L’assignation à résidence numérique
Une forme particulière d'assignation à résidence a émergé dans le domaine virtuel avec l'avènement des nouvelles technologies numériques.
Nous pouvons nous retrouver "assignés" à des espaces numériques spécifiques par le biais de notre utilisation des réseaux sociaux numériques et des plateformes en ligne.
Ce phénomène est lié à la création de « bulles informationnelles ». En tant qu’utilisateurs et par le biais des algorithmes, nous interagissons principalement avec des contenus qui confirment nos croyances et nos opinions, ce qui limite notre exposition à des perspectives divergentes.
La digitalisation peut créer une forme d’assignation virtuelle, où l’individu reste enfermé dans des espaces numériques, souvent déconnectés de la réalité.
Cette assignation à résidence numérique entraîne pour beaucoup d’internautes un isolement social réel.
Et plus généralement, l’auto-assignation à résidence à laquelle nous sommes quasi tous confrontés
L'assignation à résidence peut revêtir une dimension psychologique.
Des expériences traumatiques, ou encore des troubles de santé mentale peuvent conduire des personnes à se retirer de la vie publique, ce qui restreint les lieux où elles se rendent et crée une forme d'isolement auto-imposé.

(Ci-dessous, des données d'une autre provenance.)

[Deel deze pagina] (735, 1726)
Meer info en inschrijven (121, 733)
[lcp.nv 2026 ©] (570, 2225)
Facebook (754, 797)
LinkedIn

Plus généralement, malgré nos déplacements et nos efforts pour explorer de nouveaux horizons, nous finissons par nous retrouver dans des milieux similaires.
Que ce soit en changeant de ville, de région ou même de pays, certains environnements, comportements ou cercles sociaux semblent se répéter.
Ce qui témoigne de la puissance des dynamiques versus les inerties, sociales et culturelles.
Conclusion
L’assignation à résidence, qu’elle soit pénale, socio-économique, virtuelle ou psycho-sociologique fait apparaitre comment les structures sociétales façonnent nos trajectoires et nos espaces de vie, souvent de manière invisible.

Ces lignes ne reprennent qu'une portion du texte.